Introduction

Ambient particulate matter (PM) has adverse health effects, including all-cause, cardiovascular, and respiratory mortality1. PM is categorized according to the aerodynamic sizes of particles: PM with ≤ 10 μm in aerodynamic diameter (PM10) and PM with ≤ 2.5 μm in aerodynamic diameter (PM2.5). In comparison to PM10, PM2.5 is considered more injurious as the matter can deposit on the deeper surface of the lungs2. PM2.5 is related to the production of inflammatory cytokines and free radicals, leading to detrimental effects on the respiratory system3. Chronic exposure to PM2.5 upregulates the vasoconstrictor pathways and increases cardiac afterload, thereby contributing to left ventricular hypertrophy and myocardial fibrosis4,5. Owing to the adverse effects on both the respiratory and cardiovascular systems, short- and long-term PM2.5 exposure is positively associated with mortality6. Analyzing the effects of PM2.5 components and their sources is crucial for developing effective regulatory measures7. Daellenbach et al. suggested that oxidative stress may play a role in the adverse health effects of PM and that targeting the specific sources of PM may be more effective than controlling the overall PM levels8. Therefore, we analyzed the PM2.5 levels and its components to identify the sources that most significantly affect health.

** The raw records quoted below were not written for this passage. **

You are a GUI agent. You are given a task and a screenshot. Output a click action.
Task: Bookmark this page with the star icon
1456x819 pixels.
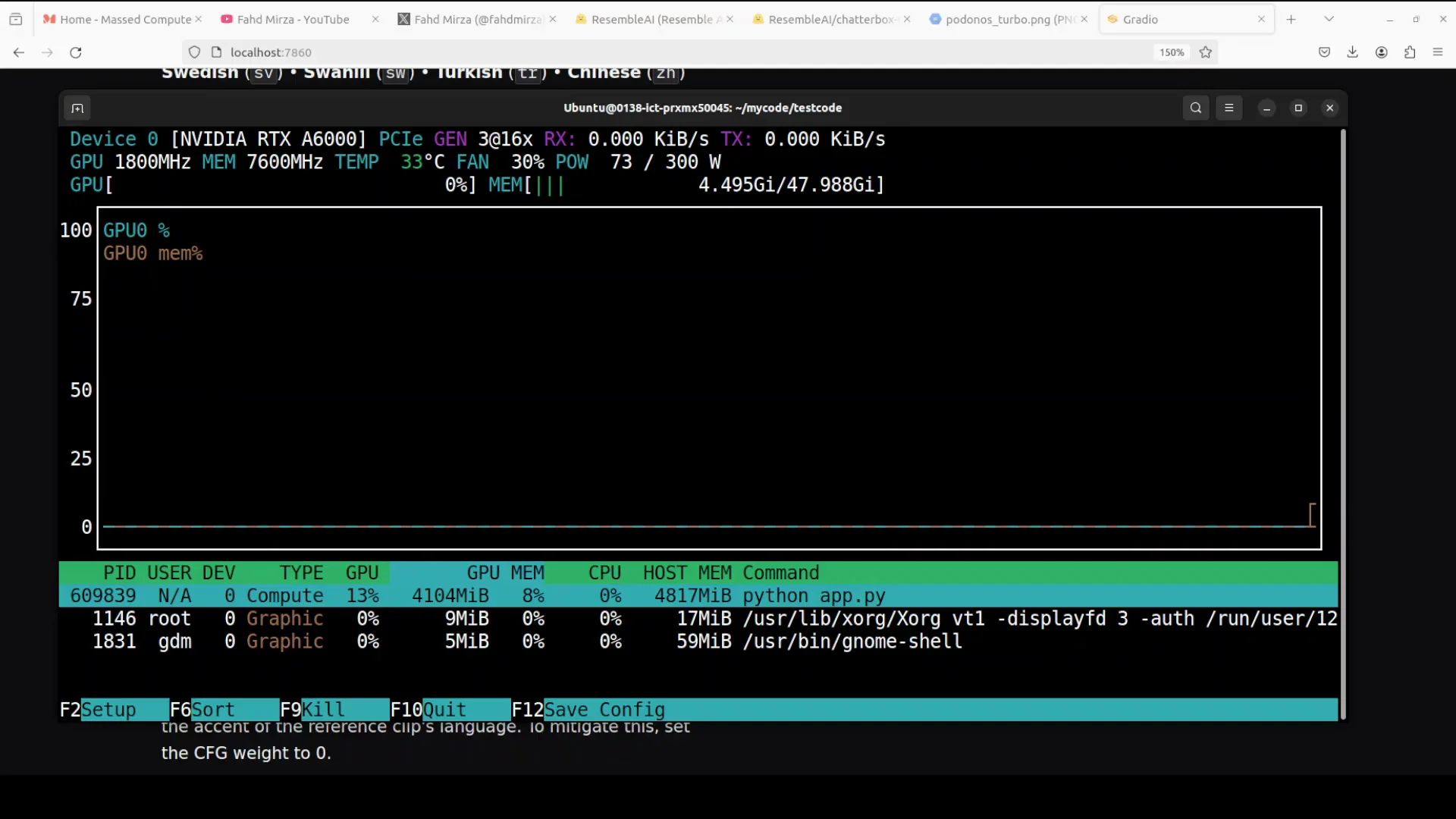(x=1206, y=52)
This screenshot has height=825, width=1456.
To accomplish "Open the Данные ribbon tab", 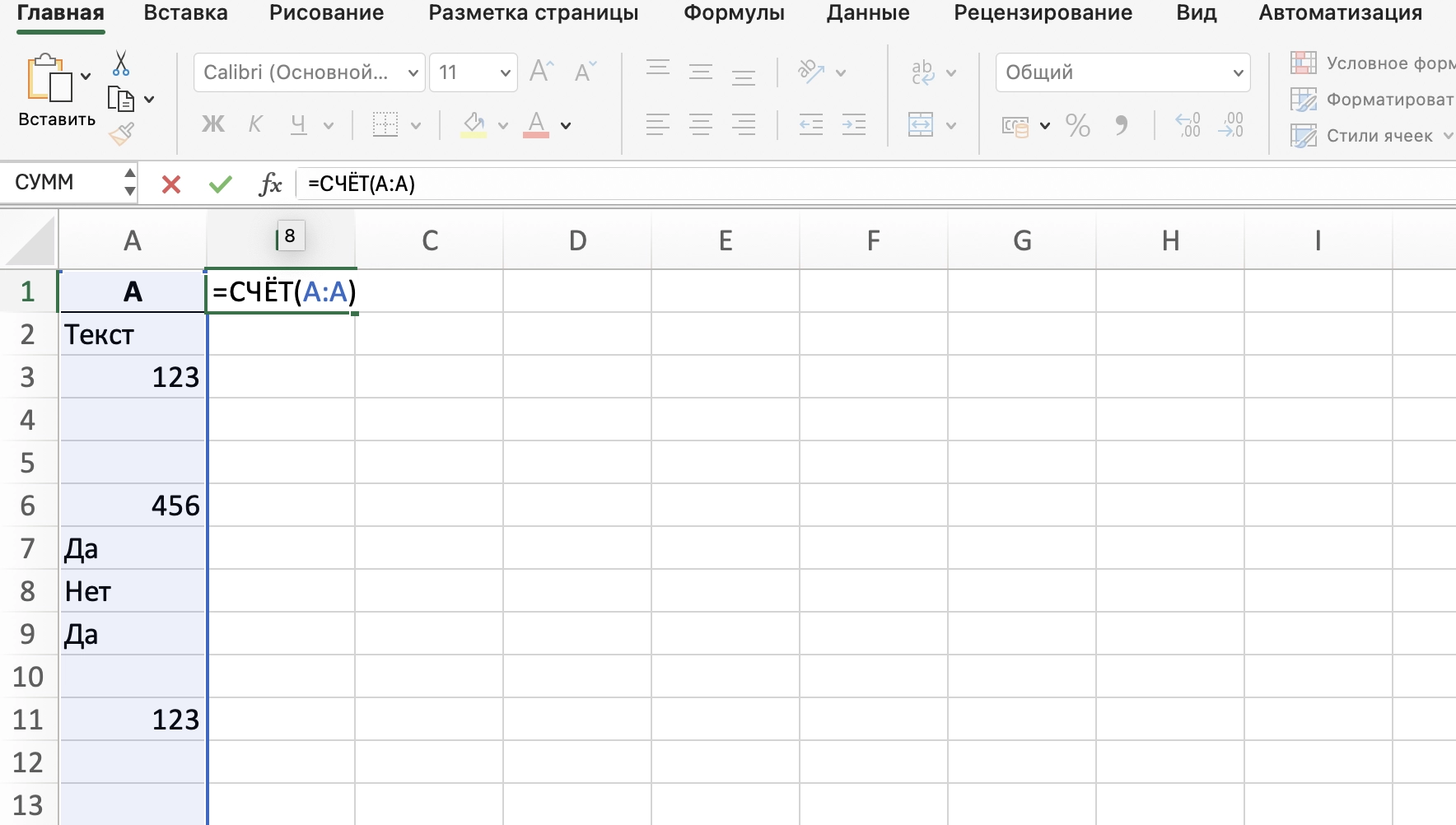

Air pollution has a delayed effect on mortality, and lag models have been employed to identify the association between PM2.5 exposure and mortality. In a distributed lag model study conducted across 10 cities in the United States of America (USA), cardiovascular deaths were affected by same-day pollution, while respiratory deaths were affected by pollution on previous days9. Similarly, chronic pulmonary obstructive disease-related hospital visits were associated with PM2.5 levels measured 1 or 2 days prior10. However, the study by Kim et al. demonstrated that cardiovascular deaths were affected by previous exposure to air pollution, while respiratory deaths were affected by air pollution on the same day11. These discrepancies may be attributed to regional variations in PM2.5 composition and different susceptibilities across study populations. Per previous studies that investigated the association between PM2.5 exposure and mortality, we also considered the lagged effects of PM2.5 on mortality outcomes.

Heavy metals included titanium, vanadium (V), chromium (Cr), manganese (Mn), iron (Fe), nickel (Ni), copper (Cu), zinc (Zn), cadmium (Cd), lead (Pb), and arsenic (As). These metals generate reactive oxygen species and induce oxidative stress, which may lead to inflammation and cardiovascular diseases12. Previous studies have demonstrated that Cd and Pb are inversely related to lung function13. High levels of Cd and Cu, and low urine Mn levels are associated with increased overall mortality in the Taiwanese population14. A previous study conducted in Seoul between August 2008 and October 2009 characterized fine PM and examined the association between PM chemical constituents and mortality. The average PM2.5 level was 26.6 ± 16.5 µg/m3, and organic carbon (OC), elemental carbon (EC), nitrate (NO3), and sulfate (SO42−) comprised the majority of the total PM2.5 mass7. However, studies examining the association between heavy metals and cardiovascular and respiratory mortality are limited. This study aimed to compare the characteristics of PM2.5 and its chemical components, including heavy metals, in Seoul between 2016 and 2019—8 years after the previous study—and determine the association of PM2.5 and its components with daily overall, cardiovascular, and respiratory mortality.

Methods

PM2.5 and its chemical components

PM2.5 and its chemical components were assessed in Seoul, Korea, by the National Institute of Environmental Research, located in Eunpyenog-gu, Seoul (37.61°N, 126.93°E), between 2016 and 2019. The PM2.5 concentration was measured using a BAM-1020 instrument (Met One Instruments, Washington, USA). Additionally, PM2.5 was collected on a filter at a flow rate of 16.7 L/min and measured using the beta-ray absorption method. The PM2.5 concentration was calculated based on the degree of beta-ray attenuation. The ionic components of PM2.5 were examined using an ambient ion monitor (URG Co., 9000D, Carolina, USA). Carbonaceous compounds, including OC and EC, were assessed using thermal/optical transmittance and nondispersive infrared techniques. As previous studies have demonstrated that environmental effects may be delayed for several days7,15, we considered the lagged effects from the day of the event up to 5 days (from lag 0 to lag 5).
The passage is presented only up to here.